Friday, February 13, 2015

A book owes a debt only to itself.

The parts are all in place.

Now I need to fall back in love with my book.

I want this book to exist as its own thing -- without regard to anything or anyone else.

When I write a first draft, I love what I'm doing.  If I don't love what I'd doing, the book doesn't get written.  So I love what I'm writing, I love the plot, the characters, the writing.

And then, the more I change things in rewrites, the more the rosy glow fades.

The assumption is that whatever made me love the story in the first place is still there, and all the changes are just making it more readable, more possible for the reader to love the book too.

Paradoxically, though, the more I work on it, the more I fall out of love with the book.  It becomes much more of an intellectual puzzle.  How can I make this scene snap? What does the character want to say that makes him or her unique?  Is this explanation necessary?  And so on.

With Faerylander, I've rewritten so many times that the original book is more or less gone, but what has replaced it is a better book.  I know this intellectually.  There are many parts of the book that still retain that rosy glow, but other parts have completely faded.

So over the next couple of weeks I want to infuse the story with that starry eyed feeling.  I want to soften the lenses to blur the rough edges of technique and feel the story.

I want to feel the book from beginning to end.

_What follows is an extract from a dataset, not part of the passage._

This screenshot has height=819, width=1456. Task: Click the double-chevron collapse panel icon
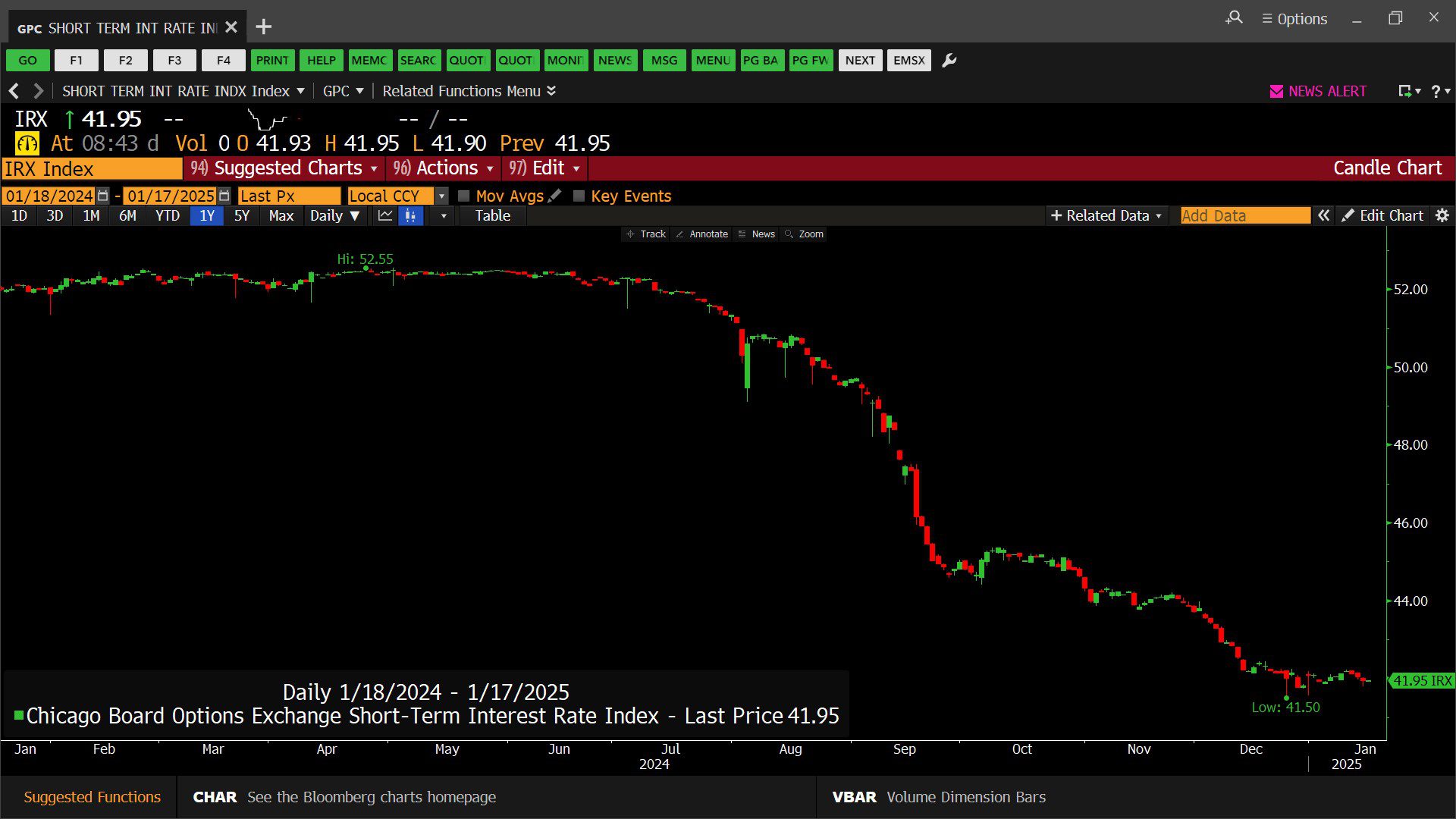[1323, 216]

The only way I knew how to do this is to immerse myself into the story, day and night, without interruption.  Weirdly, a lot of time is spent just dithering, nibbling around the edges, sort of in the world but not actively engaged in it.  Making the whole thing come alive in my mind.

I can't worry about what other people are going to think.  The book is a world of its own and owes a debt only to itself. The book needs to be good, not my opinion of it -- or others, or worrying about sales, or any of that.  It needs to be inherently its own thing, of itself.